→ Work to do:
In the passage on U2's gig at The Garden Of Eden, what real name is Bono mistakenly given in the NME piece?

→ Passage to read:
* BEGIN *

Tullamore is referred to throughout Paul Morley’s NME piece as Tullermeny [Bono’s real-name is also mistakenly noted as ‘Paul Houston’], possibly because the writer is especially scathing of the town and it’s youth ;– ‘they rarely smile and there is a far away look in their eyes’, he writes. But he reserves his most savage lines for the showband culture and for Tony Stevens in particular, whom he frames, not unreasonably, as a cultural counter-point to post-punk and the very antithesis of what U2, at the time, were attempting to do. ‘Showbands are slick, soulless, plastic’, he writes. ‘The showbands are failed rock musicians, their faces shine with aftershave … their technique is improbably over-competent’. Even if, whenever the definitive, unfiltered history of Ireland’s showbands is eventually captured, the darker realities of that scene will be far removed from such casual stereotyping.

 

By Bono’s own reckoning, U2 died miserably on-stage at The Garden Of Eden. Taking the carpeted floor shortly after 11PM, they were greeted, at best, by a minimal audience response. ‘Sat along the front of the stage’, Morley wrote in his NME piece, ‘bored looking girls can’t even be bothered to turn around and see what all the commotion is about’. The venue manager was just as bemused :- ‘Very good’, he quipped. ‘Much different from Horslips’.

* END *

→ Information shown:
* BEGIN *

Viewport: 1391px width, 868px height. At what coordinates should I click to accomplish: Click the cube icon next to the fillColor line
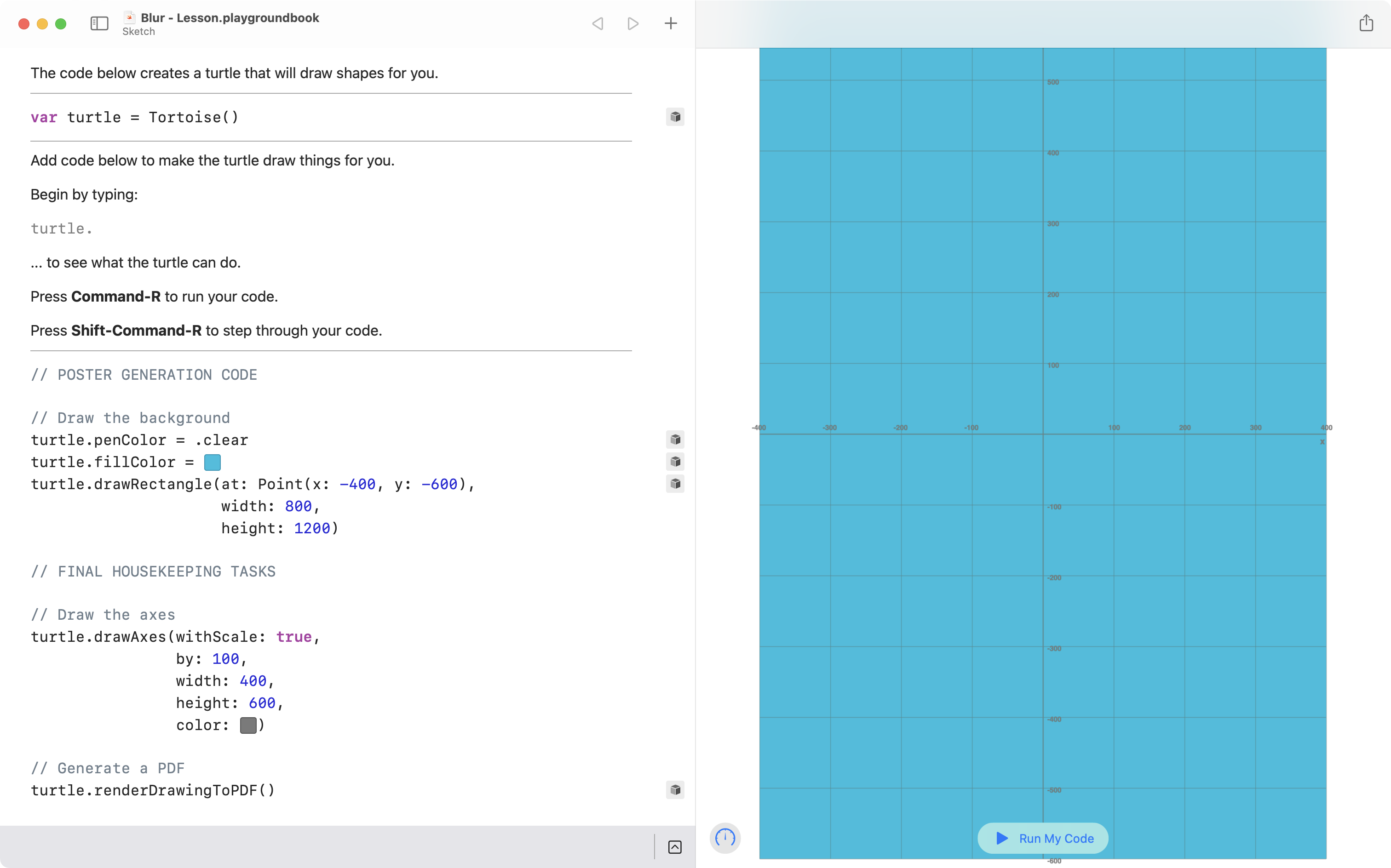click(675, 462)
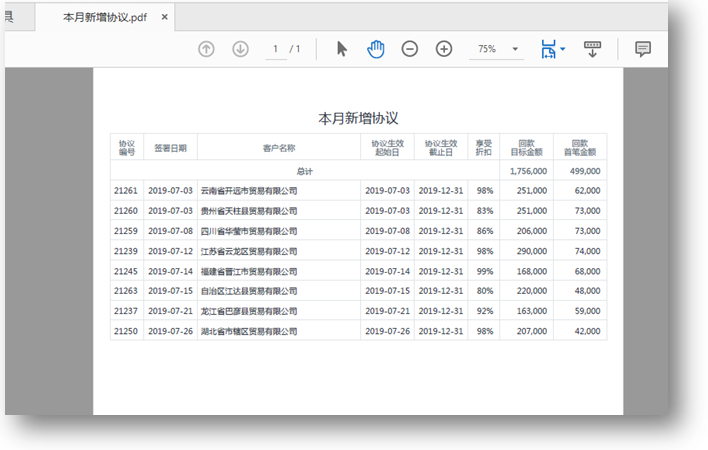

* END *

→ Worked answer:
Paul Houston